◆ **Aim**: Copy out every one of the records below, line for line, without changing anything.

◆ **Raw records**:
§

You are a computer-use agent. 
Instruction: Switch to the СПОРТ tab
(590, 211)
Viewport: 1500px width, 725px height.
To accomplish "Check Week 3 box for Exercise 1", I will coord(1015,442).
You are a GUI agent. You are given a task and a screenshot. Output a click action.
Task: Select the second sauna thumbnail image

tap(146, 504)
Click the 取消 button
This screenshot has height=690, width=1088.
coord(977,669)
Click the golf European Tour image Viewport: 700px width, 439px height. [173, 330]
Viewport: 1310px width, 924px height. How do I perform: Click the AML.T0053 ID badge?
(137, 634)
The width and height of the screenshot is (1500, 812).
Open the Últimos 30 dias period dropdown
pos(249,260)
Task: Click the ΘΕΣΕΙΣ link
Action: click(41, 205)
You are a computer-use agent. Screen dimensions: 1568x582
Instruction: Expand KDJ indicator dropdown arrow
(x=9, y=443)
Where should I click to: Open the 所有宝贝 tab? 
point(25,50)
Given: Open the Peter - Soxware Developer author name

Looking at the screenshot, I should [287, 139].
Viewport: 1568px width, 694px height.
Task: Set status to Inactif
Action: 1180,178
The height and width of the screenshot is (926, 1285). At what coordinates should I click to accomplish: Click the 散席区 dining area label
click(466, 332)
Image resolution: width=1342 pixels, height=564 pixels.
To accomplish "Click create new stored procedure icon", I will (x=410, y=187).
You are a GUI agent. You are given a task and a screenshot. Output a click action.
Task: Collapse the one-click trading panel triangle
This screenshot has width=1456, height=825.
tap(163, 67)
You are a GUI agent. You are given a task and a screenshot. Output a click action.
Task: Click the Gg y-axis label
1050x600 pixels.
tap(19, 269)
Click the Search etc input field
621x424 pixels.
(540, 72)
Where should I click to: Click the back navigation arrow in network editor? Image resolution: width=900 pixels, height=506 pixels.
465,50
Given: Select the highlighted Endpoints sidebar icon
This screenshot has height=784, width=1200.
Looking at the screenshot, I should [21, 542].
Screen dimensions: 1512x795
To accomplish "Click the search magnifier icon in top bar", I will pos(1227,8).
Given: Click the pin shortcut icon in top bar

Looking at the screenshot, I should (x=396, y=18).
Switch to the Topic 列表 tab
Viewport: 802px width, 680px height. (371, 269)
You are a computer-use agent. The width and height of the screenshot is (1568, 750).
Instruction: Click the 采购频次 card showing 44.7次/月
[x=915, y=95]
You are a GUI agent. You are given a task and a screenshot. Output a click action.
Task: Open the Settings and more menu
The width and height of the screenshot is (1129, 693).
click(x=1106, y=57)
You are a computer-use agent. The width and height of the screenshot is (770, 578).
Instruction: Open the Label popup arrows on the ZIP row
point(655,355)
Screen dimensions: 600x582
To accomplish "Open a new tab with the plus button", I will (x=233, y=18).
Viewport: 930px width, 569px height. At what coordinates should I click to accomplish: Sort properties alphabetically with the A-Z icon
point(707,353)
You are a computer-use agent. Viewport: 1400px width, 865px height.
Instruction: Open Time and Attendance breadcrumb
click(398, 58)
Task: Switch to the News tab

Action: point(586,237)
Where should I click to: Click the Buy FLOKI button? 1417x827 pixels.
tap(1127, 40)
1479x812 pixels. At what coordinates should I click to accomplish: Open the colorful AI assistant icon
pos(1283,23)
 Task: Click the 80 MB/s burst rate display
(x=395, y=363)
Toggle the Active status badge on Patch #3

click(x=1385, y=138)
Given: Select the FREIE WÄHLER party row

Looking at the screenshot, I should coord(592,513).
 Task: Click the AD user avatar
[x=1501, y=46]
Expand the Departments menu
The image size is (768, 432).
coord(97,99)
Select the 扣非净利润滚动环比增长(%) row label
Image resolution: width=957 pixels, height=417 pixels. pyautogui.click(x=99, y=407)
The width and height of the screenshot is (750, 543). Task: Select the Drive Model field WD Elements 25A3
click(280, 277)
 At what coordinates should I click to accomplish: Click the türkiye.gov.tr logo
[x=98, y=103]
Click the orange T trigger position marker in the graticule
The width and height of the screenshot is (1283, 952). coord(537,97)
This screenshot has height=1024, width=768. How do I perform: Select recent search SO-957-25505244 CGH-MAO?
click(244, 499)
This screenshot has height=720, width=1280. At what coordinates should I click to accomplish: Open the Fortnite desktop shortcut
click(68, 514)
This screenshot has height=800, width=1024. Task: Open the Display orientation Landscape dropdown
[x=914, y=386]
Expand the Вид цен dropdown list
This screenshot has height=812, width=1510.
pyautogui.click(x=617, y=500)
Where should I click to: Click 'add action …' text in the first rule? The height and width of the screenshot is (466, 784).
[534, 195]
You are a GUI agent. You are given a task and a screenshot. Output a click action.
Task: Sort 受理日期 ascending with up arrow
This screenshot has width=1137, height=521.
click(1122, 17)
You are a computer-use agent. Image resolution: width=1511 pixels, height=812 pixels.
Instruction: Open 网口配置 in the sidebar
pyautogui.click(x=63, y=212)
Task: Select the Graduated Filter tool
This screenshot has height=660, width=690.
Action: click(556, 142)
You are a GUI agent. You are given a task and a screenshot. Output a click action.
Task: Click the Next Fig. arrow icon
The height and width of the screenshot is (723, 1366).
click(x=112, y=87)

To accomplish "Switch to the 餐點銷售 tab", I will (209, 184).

§

◆ **Solved problem**:
You are a computer-use agent. 
Instruction: Switch to the СПОРТ tab
(590, 211)
Viewport: 1500px width, 725px height.
To accomplish "Check Week 3 box for Exercise 1", I will coord(1015,442).
You are a GUI agent. You are given a task and a screenshot. Output a click action.
Task: Select the second sauna thumbnail image

tap(146, 504)
Click the 取消 button
This screenshot has height=690, width=1088.
coord(977,669)
Click the golf European Tour image Viewport: 700px width, 439px height. [173, 330]
Viewport: 1310px width, 924px height. How do I perform: Click the AML.T0053 ID badge?
(137, 634)
The width and height of the screenshot is (1500, 812).
Open the Últimos 30 dias period dropdown
pos(249,260)
Task: Click the ΘΕΣΕΙΣ link
Action: click(41, 205)
You are a computer-use agent. Screen dimensions: 1568x582
Instruction: Expand KDJ indicator dropdown arrow
(x=9, y=443)
Where should I click to: Open the 所有宝贝 tab? 
point(25,50)
Given: Open the Peter - Soxware Developer author name

Looking at the screenshot, I should [287, 139].
Viewport: 1568px width, 694px height.
Task: Set status to Inactif
Action: 1180,178
The height and width of the screenshot is (926, 1285). At what coordinates should I click to accomplish: Click the 散席区 dining area label
click(466, 332)
Image resolution: width=1342 pixels, height=564 pixels.
To accomplish "Click create new stored procedure icon", I will (x=410, y=187).
You are a GUI agent. You are given a task and a screenshot. Output a click action.
Task: Collapse the one-click trading panel triangle
This screenshot has width=1456, height=825.
tap(163, 67)
You are a GUI agent. You are given a task and a screenshot. Output a click action.
Task: Click the Gg y-axis label
1050x600 pixels.
tap(19, 269)
Click the Search etc input field
621x424 pixels.
(540, 72)
Where should I click to: Click the back navigation arrow in network editor? Image resolution: width=900 pixels, height=506 pixels.
465,50
Given: Select the highlighted Endpoints sidebar icon
This screenshot has height=784, width=1200.
Looking at the screenshot, I should [21, 542].
Screen dimensions: 1512x795
To accomplish "Click the search magnifier icon in top bar", I will pos(1227,8).
Given: Click the pin shortcut icon in top bar

Looking at the screenshot, I should (x=396, y=18).
Switch to the Topic 列表 tab
Viewport: 802px width, 680px height. (371, 269)
You are a computer-use agent. The width and height of the screenshot is (1568, 750).
Instruction: Click the 采购频次 card showing 44.7次/月
[x=915, y=95]
You are a GUI agent. You are given a task and a screenshot. Output a click action.
Task: Open the Settings and more menu
The width and height of the screenshot is (1129, 693).
click(x=1106, y=57)
You are a computer-use agent. The width and height of the screenshot is (770, 578).
Instruction: Open the Label popup arrows on the ZIP row
point(655,355)
Screen dimensions: 600x582
To accomplish "Open a new tab with the plus button", I will (x=233, y=18).
Viewport: 930px width, 569px height. At what coordinates should I click to accomplish: Sort properties alphabetically with the A-Z icon
point(707,353)
You are a computer-use agent. Viewport: 1400px width, 865px height.
Instruction: Open Time and Attendance breadcrumb
click(398, 58)
Task: Switch to the News tab

Action: point(586,237)
Where should I click to: Click the Buy FLOKI button? 1417x827 pixels.
tap(1127, 40)
1479x812 pixels. At what coordinates should I click to accomplish: Open the colorful AI assistant icon
pos(1283,23)
 Task: Click the 80 MB/s burst rate display
(x=395, y=363)
Toggle the Active status badge on Patch #3

click(x=1385, y=138)
Given: Select the FREIE WÄHLER party row

Looking at the screenshot, I should coord(592,513).
 Task: Click the AD user avatar
[x=1501, y=46]
Expand the Departments menu
The image size is (768, 432).
coord(97,99)
Select the 扣非净利润滚动环比增长(%) row label
Image resolution: width=957 pixels, height=417 pixels. pyautogui.click(x=99, y=407)
The width and height of the screenshot is (750, 543). Task: Select the Drive Model field WD Elements 25A3
click(280, 277)
 At what coordinates should I click to accomplish: Click the türkiye.gov.tr logo
[x=98, y=103]
Click the orange T trigger position marker in the graticule
The width and height of the screenshot is (1283, 952). coord(537,97)
This screenshot has height=1024, width=768. How do I perform: Select recent search SO-957-25505244 CGH-MAO?
click(244, 499)
This screenshot has height=720, width=1280. At what coordinates should I click to accomplish: Open the Fortnite desktop shortcut
click(68, 514)
This screenshot has height=800, width=1024. Task: Open the Display orientation Landscape dropdown
[x=914, y=386]
Expand the Вид цен dropdown list
This screenshot has height=812, width=1510.
pyautogui.click(x=617, y=500)
Where should I click to: Click 'add action …' text in the first rule? The height and width of the screenshot is (466, 784).
[534, 195]
You are a GUI agent. You are given a task and a screenshot. Output a click action.
Task: Sort 受理日期 ascending with up arrow
This screenshot has width=1137, height=521.
click(1122, 17)
You are a computer-use agent. Image resolution: width=1511 pixels, height=812 pixels.
Instruction: Open 网口配置 in the sidebar
pyautogui.click(x=63, y=212)
Task: Select the Graduated Filter tool
This screenshot has height=660, width=690.
Action: click(556, 142)
You are a GUI agent. You are given a task and a screenshot. Output a click action.
Task: Click the Next Fig. arrow icon
The height and width of the screenshot is (723, 1366).
click(x=112, y=87)

To accomplish "Switch to the 餐點銷售 tab", I will (209, 184).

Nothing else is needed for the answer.